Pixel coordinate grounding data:
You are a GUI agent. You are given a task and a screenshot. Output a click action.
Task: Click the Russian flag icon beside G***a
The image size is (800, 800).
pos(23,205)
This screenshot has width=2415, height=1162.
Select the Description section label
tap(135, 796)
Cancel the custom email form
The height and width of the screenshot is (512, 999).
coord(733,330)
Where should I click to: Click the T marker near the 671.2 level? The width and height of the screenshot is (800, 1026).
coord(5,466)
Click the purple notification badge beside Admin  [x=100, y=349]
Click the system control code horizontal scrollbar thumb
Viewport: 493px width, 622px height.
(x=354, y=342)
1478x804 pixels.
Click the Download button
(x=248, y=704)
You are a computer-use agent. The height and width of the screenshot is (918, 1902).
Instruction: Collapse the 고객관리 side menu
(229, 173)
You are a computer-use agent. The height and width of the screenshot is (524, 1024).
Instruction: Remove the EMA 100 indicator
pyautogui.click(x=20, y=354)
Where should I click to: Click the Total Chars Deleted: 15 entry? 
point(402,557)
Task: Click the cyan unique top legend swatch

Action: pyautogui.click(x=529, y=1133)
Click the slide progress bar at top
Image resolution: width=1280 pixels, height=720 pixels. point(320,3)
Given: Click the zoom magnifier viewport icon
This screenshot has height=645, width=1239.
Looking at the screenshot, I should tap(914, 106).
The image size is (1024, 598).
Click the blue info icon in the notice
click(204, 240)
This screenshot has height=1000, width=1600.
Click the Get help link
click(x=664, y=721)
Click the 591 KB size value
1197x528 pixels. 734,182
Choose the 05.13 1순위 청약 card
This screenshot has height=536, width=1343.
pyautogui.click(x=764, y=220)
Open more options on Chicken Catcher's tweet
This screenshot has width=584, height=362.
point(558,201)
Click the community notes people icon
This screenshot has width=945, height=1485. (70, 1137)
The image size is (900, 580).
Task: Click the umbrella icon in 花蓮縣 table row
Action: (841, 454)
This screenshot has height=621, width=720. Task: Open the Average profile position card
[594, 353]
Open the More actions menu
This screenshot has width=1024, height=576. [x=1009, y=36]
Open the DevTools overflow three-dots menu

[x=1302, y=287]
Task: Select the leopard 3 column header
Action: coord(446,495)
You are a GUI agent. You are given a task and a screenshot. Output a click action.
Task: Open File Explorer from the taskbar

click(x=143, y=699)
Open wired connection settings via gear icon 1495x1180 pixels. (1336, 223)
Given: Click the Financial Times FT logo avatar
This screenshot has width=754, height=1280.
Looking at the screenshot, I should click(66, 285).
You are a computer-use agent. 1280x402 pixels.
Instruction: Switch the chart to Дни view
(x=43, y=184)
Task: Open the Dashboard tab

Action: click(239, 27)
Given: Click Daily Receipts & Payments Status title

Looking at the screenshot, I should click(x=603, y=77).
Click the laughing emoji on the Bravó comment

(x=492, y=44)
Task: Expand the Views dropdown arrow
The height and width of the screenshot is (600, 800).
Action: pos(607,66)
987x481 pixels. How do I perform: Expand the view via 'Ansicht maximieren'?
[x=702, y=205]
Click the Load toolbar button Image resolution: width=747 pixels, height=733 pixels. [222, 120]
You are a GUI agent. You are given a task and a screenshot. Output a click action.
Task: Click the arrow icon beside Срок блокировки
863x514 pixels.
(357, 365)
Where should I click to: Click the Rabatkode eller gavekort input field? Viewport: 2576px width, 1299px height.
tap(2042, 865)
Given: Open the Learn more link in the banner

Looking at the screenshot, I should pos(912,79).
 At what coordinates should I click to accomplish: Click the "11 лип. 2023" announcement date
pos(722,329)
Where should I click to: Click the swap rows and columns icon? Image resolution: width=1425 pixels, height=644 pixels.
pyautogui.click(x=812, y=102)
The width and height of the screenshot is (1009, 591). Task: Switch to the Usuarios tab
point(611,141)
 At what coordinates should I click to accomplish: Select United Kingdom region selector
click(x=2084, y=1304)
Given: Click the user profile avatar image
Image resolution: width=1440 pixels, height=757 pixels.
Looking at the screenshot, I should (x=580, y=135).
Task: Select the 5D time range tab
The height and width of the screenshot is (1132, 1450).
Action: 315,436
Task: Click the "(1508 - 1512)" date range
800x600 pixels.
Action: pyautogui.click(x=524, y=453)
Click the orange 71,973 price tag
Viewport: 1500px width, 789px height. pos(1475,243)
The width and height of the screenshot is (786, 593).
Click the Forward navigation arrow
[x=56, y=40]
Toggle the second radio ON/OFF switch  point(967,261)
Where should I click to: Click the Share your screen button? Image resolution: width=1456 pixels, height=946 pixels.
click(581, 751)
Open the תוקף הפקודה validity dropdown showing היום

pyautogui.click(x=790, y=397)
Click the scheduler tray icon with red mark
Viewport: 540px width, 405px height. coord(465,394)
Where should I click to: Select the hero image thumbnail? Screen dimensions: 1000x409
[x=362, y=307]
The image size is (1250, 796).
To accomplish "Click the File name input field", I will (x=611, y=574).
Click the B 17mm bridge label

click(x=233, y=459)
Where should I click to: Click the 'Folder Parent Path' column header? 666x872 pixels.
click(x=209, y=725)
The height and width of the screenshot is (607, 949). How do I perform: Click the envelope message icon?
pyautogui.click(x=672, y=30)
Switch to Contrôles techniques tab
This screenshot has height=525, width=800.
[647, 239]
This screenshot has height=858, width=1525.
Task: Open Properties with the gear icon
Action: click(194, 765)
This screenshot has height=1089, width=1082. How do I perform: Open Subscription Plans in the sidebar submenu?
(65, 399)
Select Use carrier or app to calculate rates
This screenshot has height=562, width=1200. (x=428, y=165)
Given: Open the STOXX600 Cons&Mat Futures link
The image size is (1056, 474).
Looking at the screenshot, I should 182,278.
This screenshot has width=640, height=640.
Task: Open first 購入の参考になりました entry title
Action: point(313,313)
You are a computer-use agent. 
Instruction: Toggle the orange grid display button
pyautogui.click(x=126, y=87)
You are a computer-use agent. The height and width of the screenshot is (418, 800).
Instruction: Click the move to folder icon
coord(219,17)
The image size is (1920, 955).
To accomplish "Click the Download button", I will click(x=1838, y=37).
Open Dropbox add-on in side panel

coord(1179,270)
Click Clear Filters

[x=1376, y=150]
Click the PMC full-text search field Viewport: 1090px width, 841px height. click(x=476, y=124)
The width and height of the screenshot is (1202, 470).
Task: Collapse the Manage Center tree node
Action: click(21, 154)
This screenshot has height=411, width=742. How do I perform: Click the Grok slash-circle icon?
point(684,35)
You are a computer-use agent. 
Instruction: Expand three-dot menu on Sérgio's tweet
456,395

*What is needed:* From the first line to the last, repeat the records exactly.

*Problem solution:*
You are a GUI agent. You are given a task and a screenshot. Output a click action.
Task: Click the Russian flag icon beside G***a
The image size is (800, 800).
pos(23,205)
This screenshot has width=2415, height=1162.
Select the Description section label
tap(135, 796)
Cancel the custom email form
The height and width of the screenshot is (512, 999).
coord(733,330)
Where should I click to: Click the T marker near the 671.2 level? The width and height of the screenshot is (800, 1026).
coord(5,466)
Click the purple notification badge beside Admin  [x=100, y=349]
Click the system control code horizontal scrollbar thumb
Viewport: 493px width, 622px height.
(x=354, y=342)
1478x804 pixels.
Click the Download button
(x=248, y=704)
You are a computer-use agent. The height and width of the screenshot is (918, 1902).
Instruction: Collapse the 고객관리 side menu
(229, 173)
You are a computer-use agent. The height and width of the screenshot is (524, 1024).
Instruction: Remove the EMA 100 indicator
pyautogui.click(x=20, y=354)
Where should I click to: Click the Total Chars Deleted: 15 entry? 
point(402,557)
Task: Click the cyan unique top legend swatch

Action: pyautogui.click(x=529, y=1133)
Click the slide progress bar at top
Image resolution: width=1280 pixels, height=720 pixels. point(320,3)
Given: Click the zoom magnifier viewport icon
This screenshot has height=645, width=1239.
Looking at the screenshot, I should tap(914, 106).
The image size is (1024, 598).
Click the blue info icon in the notice
click(204, 240)
This screenshot has height=1000, width=1600.
Click the Get help link
click(x=664, y=721)
Click the 591 KB size value
1197x528 pixels. 734,182
Choose the 05.13 1순위 청약 card
This screenshot has height=536, width=1343.
pyautogui.click(x=764, y=220)
Open more options on Chicken Catcher's tweet
This screenshot has width=584, height=362.
point(558,201)
Click the community notes people icon
This screenshot has width=945, height=1485. (70, 1137)
The image size is (900, 580).
Task: Click the umbrella icon in 花蓮縣 table row
Action: (841, 454)
This screenshot has height=621, width=720. Task: Open the Average profile position card
[594, 353]
Open the More actions menu
This screenshot has width=1024, height=576. [x=1009, y=36]
Open the DevTools overflow three-dots menu

[x=1302, y=287]
Task: Select the leopard 3 column header
Action: coord(446,495)
You are a GUI agent. You are given a task and a screenshot. Output a click action.
Task: Open File Explorer from the taskbar

click(x=143, y=699)
Open wired connection settings via gear icon 1495x1180 pixels. (1336, 223)
Given: Click the Financial Times FT logo avatar
This screenshot has width=754, height=1280.
Looking at the screenshot, I should click(66, 285).
You are a computer-use agent. 1280x402 pixels.
Instruction: Switch the chart to Дни view
(x=43, y=184)
Task: Open the Dashboard tab

Action: click(239, 27)
Given: Click Daily Receipts & Payments Status title

Looking at the screenshot, I should click(x=603, y=77).
Click the laughing emoji on the Bravó comment

(x=492, y=44)
Task: Expand the Views dropdown arrow
The height and width of the screenshot is (600, 800).
Action: pos(607,66)
987x481 pixels. How do I perform: Expand the view via 'Ansicht maximieren'?
[x=702, y=205]
Click the Load toolbar button Image resolution: width=747 pixels, height=733 pixels. [222, 120]
You are a GUI agent. You are given a task and a screenshot. Output a click action.
Task: Click the arrow icon beside Срок блокировки
863x514 pixels.
(357, 365)
Where should I click to: Click the Rabatkode eller gavekort input field? Viewport: 2576px width, 1299px height.
tap(2042, 865)
Given: Open the Learn more link in the banner

Looking at the screenshot, I should pos(912,79).
 At what coordinates should I click to accomplish: Click the "11 лип. 2023" announcement date
pos(722,329)
Where should I click to: Click the swap rows and columns icon? Image resolution: width=1425 pixels, height=644 pixels.
pyautogui.click(x=812, y=102)
The width and height of the screenshot is (1009, 591). Task: Switch to the Usuarios tab
point(611,141)
 At what coordinates should I click to accomplish: Select United Kingdom region selector
click(x=2084, y=1304)
Given: Click the user profile avatar image
Image resolution: width=1440 pixels, height=757 pixels.
Looking at the screenshot, I should (x=580, y=135).
Task: Select the 5D time range tab
The height and width of the screenshot is (1132, 1450).
Action: 315,436
Task: Click the "(1508 - 1512)" date range
800x600 pixels.
Action: pyautogui.click(x=524, y=453)
Click the orange 71,973 price tag
Viewport: 1500px width, 789px height. pos(1475,243)
The width and height of the screenshot is (786, 593).
Click the Forward navigation arrow
[x=56, y=40]
Toggle the second radio ON/OFF switch  point(967,261)
Where should I click to: Click the Share your screen button? Image resolution: width=1456 pixels, height=946 pixels.
click(581, 751)
Open the תוקף הפקודה validity dropdown showing היום

pyautogui.click(x=790, y=397)
Click the scheduler tray icon with red mark
Viewport: 540px width, 405px height. coord(465,394)
Where should I click to: Select the hero image thumbnail? Screen dimensions: 1000x409
[x=362, y=307]
The image size is (1250, 796).
To accomplish "Click the File name input field", I will (x=611, y=574).
Click the B 17mm bridge label

click(x=233, y=459)
Where should I click to: Click the 'Folder Parent Path' column header? 666x872 pixels.
click(x=209, y=725)
The height and width of the screenshot is (607, 949). How do I perform: Click the envelope message icon?
pyautogui.click(x=672, y=30)
Switch to Contrôles techniques tab
This screenshot has height=525, width=800.
[647, 239]
This screenshot has height=858, width=1525.
Task: Open Properties with the gear icon
Action: click(194, 765)
This screenshot has height=1089, width=1082. How do I perform: Open Subscription Plans in the sidebar submenu?
(65, 399)
Select Use carrier or app to calculate rates
This screenshot has height=562, width=1200. (x=428, y=165)
Given: Open the STOXX600 Cons&Mat Futures link
The image size is (1056, 474).
Looking at the screenshot, I should 182,278.
This screenshot has width=640, height=640.
Task: Open first 購入の参考になりました entry title
Action: point(313,313)
You are a computer-use agent. 
Instruction: Toggle the orange grid display button
pyautogui.click(x=126, y=87)
You are a computer-use agent. The height and width of the screenshot is (418, 800).
Instruction: Click the move to folder icon
coord(219,17)
The image size is (1920, 955).
To accomplish "Click the Download button", I will click(x=1838, y=37).
Open Dropbox add-on in side panel

coord(1179,270)
Click Clear Filters

[x=1376, y=150]
Click the PMC full-text search field Viewport: 1090px width, 841px height. click(x=476, y=124)
The width and height of the screenshot is (1202, 470).
Task: Collapse the Manage Center tree node
Action: click(21, 154)
This screenshot has height=411, width=742. How do I perform: Click the Grok slash-circle icon?
point(684,35)
You are a computer-use agent. 
Instruction: Expand three-dot menu on Sérgio's tweet
456,395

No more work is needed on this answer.